◆ **JOB 1**
In the seal compatibility text, what testing times are said to give sufficiently high-quality conclusions about compatibility?
◆ **JOB 2**
Please repeat word for word the part of the seal compatibility text from "Fluorocarbon FPM/FKM (FPM" to "of hydraulic fluids.".

◆ **SOURCE**
The mentioned limit values do not reveal the length of the testing time or the testing temperature. For an effective assessment, it makes sense to know the size of the changes in relation to the time of testing, as the values do not necessarily deteriorate proportionally. As an example,

Table 1. Recommended property changes’ limits for determining the compatibility of elastomer seals for industrial hydraulic-fluid application [11].

Test Time [h]	Maximum Volume Swell [%]	Maximum Volume Shrinkage [%]	Hardness Change Shore A [Points]	Maximum Tensile Strength Change [%]
24	15	–3	±7	−20
70	15	–3	±7	−20
100	15	–3	±8	−20
250	15	–4	±8	−20
500	20	–4	±10	−25
1000	20	–5	±10	−30

shows the change in the value of an individual parameter, depending on the duration of the test at a certain temperature.

If all the changes are within these limits, the seal material should be considered compatible. Based on experience, we can draw sufficiently high-quality conclusions regarding compatibility in the case of longer testing times, e.g., 70 h and more.

4. Tested Seal Materials and Tested Fluids

The seal’s material compatibility testing included the most commonly used materials in the field of Hydraulic Components and Systems. Hydraulic cylinders are at the forefront of the discussion, as they contain both static and dynamic seals made of various materials. From the point of view of the operation and the type of movement, hydraulic cylinders are also highly loaded components. Compatibility testing was performed for various ionic liquids, and the results were compared with results typical of a hydraulic mineral-oil application. Testing was conducted in accordance with the stated Standards and procedures.

4.1. Tested Seal Materials

As seal materials, materials that are used today for modern seals operating under demanding operating conditions were used: FPM/FKM, POM, HPU Franc, NBR, HPU USI, EPDM, MVQ and PTFE I. Five samples of each material were made to ensure the reproducibility of the test results.

Fluorocarbon FPM/FKM (FPM designation according to ISO Standard, and FKM according to ASTM). The base material is the same in both cases: fluoro rubber, also known as Viton^®. This material it is used for U-shaped seals (lip seals), for wipers on piston rods and for other special seals. FPM/FKM is highly resistant to high temperatures and many chemicals and is suitable for use in various weather conditions. Regarding hydraulic fluids, it is compatible with sulphur-containing mineral oils and HFD-type hydraulic fluids, and almost with all phosphate esters and chlorinated hydrocarbons. According to the manufacturers, it is not resistant to anhydrous ammonia, amines, ketones, esters, hot water and low-molecular organic acids, which is good to know when using new types of hydraulic fluids.

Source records

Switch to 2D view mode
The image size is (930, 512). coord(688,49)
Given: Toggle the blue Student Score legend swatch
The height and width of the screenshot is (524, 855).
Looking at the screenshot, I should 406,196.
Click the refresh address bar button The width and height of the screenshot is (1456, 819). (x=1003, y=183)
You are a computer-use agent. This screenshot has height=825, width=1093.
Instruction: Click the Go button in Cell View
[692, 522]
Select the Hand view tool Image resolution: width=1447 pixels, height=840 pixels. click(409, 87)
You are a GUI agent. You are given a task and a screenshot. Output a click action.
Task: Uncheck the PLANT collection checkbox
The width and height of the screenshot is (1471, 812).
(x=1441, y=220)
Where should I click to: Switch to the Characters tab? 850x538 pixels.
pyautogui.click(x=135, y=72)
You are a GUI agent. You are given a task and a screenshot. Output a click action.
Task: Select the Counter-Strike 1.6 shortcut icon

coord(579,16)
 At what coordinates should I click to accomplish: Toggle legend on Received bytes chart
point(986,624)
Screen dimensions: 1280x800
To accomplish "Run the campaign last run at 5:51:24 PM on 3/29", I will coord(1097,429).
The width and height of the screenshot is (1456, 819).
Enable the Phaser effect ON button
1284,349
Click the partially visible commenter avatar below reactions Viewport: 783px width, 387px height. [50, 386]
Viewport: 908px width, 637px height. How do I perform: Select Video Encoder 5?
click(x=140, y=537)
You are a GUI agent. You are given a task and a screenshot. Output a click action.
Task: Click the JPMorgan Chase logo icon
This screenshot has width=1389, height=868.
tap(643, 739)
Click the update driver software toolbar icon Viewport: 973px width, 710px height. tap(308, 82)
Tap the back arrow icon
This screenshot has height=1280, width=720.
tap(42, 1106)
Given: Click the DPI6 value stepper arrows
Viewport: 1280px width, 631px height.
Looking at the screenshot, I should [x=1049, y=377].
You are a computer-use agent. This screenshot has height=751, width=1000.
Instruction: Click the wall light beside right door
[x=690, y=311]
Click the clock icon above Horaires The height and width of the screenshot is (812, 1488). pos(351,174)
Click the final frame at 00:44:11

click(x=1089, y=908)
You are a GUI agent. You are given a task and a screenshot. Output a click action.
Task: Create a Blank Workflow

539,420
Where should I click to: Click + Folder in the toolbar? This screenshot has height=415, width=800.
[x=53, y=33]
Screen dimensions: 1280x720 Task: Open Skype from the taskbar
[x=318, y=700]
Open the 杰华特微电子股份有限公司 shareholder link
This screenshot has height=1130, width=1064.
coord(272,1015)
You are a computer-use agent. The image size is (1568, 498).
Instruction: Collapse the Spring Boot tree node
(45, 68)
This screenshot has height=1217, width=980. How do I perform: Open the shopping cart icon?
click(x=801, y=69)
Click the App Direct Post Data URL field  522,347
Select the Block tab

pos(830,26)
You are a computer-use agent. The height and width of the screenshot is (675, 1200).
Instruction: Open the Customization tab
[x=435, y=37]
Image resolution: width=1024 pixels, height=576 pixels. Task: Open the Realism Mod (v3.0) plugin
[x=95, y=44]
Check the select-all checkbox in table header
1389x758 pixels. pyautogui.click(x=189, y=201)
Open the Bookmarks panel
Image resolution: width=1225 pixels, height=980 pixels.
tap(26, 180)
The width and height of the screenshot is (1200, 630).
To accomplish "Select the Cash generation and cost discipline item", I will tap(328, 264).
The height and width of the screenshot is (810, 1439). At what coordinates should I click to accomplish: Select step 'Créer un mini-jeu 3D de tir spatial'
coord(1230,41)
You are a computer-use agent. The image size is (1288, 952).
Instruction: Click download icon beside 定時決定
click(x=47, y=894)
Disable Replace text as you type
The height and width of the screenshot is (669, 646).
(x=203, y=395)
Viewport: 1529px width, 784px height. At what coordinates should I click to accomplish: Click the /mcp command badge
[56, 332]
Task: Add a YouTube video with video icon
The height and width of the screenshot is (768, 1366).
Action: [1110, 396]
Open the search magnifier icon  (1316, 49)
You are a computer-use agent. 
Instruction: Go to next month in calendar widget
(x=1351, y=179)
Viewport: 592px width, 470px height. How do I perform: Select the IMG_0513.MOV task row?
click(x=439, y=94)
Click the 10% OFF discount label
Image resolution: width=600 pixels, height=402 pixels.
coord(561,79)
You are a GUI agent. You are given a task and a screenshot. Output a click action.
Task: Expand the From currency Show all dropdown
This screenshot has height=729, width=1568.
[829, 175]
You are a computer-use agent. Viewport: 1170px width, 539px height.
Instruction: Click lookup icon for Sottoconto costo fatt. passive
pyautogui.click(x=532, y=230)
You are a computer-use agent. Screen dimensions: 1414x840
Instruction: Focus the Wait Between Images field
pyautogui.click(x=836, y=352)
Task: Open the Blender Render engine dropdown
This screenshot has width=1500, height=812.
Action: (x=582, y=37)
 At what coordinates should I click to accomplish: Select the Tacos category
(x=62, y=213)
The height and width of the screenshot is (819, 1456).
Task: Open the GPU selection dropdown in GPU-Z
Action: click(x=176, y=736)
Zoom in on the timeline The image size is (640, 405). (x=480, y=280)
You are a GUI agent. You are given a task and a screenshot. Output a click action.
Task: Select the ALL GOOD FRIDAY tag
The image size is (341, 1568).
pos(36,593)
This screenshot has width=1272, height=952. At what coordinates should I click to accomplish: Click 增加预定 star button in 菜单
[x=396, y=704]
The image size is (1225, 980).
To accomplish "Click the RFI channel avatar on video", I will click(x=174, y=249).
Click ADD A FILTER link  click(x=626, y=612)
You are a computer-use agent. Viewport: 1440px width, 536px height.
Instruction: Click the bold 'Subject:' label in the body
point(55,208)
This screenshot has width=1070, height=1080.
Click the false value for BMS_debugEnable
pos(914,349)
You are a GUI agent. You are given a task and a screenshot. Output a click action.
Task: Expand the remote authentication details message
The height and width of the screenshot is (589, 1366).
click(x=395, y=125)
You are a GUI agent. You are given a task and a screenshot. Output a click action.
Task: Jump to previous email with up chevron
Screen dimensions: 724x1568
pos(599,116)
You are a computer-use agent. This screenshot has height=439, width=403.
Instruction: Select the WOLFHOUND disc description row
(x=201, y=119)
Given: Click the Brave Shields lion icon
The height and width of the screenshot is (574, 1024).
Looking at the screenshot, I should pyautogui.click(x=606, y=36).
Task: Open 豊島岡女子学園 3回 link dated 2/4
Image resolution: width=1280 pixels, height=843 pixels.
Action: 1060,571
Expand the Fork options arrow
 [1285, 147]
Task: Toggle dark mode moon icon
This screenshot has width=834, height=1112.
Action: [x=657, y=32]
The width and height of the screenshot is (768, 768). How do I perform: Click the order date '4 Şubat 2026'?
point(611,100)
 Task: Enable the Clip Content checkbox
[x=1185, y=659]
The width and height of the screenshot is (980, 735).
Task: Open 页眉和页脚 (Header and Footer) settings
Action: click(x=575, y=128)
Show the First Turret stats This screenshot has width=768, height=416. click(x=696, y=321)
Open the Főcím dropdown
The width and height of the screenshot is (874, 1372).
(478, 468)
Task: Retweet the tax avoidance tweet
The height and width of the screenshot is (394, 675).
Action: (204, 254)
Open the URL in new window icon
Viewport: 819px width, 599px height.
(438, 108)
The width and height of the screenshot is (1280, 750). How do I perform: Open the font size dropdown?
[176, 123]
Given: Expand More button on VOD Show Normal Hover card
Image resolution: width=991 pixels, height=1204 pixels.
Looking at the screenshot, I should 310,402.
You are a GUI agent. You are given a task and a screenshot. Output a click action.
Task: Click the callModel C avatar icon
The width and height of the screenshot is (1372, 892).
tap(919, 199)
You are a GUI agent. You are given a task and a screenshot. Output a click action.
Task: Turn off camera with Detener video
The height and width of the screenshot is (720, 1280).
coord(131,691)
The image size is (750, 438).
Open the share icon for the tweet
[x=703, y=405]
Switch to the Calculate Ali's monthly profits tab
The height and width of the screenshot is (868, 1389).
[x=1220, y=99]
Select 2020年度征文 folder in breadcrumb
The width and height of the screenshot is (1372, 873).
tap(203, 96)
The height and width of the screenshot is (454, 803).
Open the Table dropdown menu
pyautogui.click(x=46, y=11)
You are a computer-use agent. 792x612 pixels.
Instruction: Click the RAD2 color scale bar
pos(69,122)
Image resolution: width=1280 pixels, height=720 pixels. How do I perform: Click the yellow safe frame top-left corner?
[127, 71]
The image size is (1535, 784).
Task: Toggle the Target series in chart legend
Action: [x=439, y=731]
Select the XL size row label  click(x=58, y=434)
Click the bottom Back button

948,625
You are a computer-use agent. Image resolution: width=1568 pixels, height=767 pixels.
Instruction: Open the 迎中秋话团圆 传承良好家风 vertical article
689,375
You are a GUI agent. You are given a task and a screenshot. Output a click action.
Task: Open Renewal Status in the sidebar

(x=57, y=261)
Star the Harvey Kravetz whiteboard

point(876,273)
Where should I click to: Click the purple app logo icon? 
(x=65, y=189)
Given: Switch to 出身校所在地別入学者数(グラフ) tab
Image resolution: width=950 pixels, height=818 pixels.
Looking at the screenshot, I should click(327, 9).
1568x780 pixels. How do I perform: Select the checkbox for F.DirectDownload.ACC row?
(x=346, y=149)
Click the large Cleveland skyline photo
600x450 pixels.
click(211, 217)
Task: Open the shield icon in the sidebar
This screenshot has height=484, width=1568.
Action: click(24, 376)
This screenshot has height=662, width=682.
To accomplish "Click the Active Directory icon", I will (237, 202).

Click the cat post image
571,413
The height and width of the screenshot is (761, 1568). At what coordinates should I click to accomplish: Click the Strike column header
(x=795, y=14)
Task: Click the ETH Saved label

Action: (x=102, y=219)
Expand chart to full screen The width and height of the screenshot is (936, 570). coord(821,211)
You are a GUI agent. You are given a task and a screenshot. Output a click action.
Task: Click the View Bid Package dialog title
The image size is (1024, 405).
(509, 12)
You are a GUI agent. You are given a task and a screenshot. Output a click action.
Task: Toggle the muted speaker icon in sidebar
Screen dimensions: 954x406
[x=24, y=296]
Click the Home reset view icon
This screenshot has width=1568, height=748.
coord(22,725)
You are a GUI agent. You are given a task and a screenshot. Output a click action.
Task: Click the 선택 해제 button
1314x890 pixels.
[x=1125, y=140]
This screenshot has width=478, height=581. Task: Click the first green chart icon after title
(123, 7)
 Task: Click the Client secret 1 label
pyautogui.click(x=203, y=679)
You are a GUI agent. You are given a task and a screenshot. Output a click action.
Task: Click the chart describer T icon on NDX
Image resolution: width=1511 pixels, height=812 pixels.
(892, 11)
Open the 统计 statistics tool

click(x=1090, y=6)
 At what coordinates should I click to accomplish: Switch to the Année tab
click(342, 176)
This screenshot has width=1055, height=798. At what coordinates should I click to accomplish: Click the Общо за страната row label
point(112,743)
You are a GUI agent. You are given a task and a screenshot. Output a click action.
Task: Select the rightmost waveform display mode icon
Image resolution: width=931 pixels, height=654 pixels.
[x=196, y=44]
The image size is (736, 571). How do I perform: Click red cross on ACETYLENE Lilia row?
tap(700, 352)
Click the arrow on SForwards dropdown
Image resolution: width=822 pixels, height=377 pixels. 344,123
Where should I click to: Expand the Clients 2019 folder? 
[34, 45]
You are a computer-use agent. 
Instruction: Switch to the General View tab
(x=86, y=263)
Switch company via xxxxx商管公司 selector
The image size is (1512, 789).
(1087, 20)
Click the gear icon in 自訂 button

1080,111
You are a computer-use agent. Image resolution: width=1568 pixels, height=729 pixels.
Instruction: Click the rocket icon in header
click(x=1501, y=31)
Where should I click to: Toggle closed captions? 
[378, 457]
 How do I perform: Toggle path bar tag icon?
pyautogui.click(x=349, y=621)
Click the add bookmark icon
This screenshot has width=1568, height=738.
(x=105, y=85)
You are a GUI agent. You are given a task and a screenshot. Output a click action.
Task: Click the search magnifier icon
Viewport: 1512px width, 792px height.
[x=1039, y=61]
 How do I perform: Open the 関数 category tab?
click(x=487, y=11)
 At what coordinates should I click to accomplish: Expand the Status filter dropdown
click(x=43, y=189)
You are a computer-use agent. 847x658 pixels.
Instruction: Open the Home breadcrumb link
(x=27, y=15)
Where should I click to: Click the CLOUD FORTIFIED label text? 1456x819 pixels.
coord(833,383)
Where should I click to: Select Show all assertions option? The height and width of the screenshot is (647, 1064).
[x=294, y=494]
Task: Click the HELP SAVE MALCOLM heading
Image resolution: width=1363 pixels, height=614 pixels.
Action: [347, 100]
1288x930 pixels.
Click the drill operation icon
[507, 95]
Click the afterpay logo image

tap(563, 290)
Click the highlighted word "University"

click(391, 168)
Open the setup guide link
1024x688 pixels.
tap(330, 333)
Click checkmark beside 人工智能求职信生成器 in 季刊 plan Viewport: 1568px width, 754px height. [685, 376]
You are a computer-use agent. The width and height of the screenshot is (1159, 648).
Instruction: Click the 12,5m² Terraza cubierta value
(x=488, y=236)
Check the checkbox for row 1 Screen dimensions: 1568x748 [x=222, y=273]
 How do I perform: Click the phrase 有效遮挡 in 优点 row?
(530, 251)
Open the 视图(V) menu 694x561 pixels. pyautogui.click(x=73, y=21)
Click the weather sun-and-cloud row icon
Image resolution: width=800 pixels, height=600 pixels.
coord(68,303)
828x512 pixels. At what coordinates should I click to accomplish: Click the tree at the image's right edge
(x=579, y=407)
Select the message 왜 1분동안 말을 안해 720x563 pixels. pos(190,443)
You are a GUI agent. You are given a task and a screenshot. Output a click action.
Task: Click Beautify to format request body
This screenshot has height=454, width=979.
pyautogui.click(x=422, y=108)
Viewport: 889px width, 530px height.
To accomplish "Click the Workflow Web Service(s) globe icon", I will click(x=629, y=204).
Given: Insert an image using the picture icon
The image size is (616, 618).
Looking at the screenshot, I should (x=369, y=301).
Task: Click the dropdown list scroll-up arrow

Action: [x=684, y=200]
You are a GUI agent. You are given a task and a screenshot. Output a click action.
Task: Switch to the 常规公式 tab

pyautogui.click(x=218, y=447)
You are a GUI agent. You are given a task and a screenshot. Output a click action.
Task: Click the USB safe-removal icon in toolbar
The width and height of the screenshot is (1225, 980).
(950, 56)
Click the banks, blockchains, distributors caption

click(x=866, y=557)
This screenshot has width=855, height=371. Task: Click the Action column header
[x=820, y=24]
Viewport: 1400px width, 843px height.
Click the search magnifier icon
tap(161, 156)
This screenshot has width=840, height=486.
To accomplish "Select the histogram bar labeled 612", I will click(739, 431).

◆ **TASK ANSWER 1**
Longer testing times, e.g., 70 h and more.

◆ **TASK ANSWER 2**
Fluorocarbon FPM/FKM (FPM designation according to ISO Standard, and FKM according to ASTM). The base material is the same in both cases: fluoro rubber, also known as Viton^®. This material it is used for U-shaped seals (lip seals), for wipers on piston rods and for other special seals. FPM/FKM is highly resistant to high temperatures and many chemicals and is suitable for use in various weather conditions. Regarding hydraulic fluids, it is compatible with sulphur-containing mineral oils and HFD-type hydraulic fluids, and almost with all phosphate esters and chlorinated hydrocarbons. According to the manufacturers, it is not resistant to anhydrous ammonia, amines, ketones, esters, hot water and low-molecular organic acids, which is good to know when using new types of hydraulic fluids.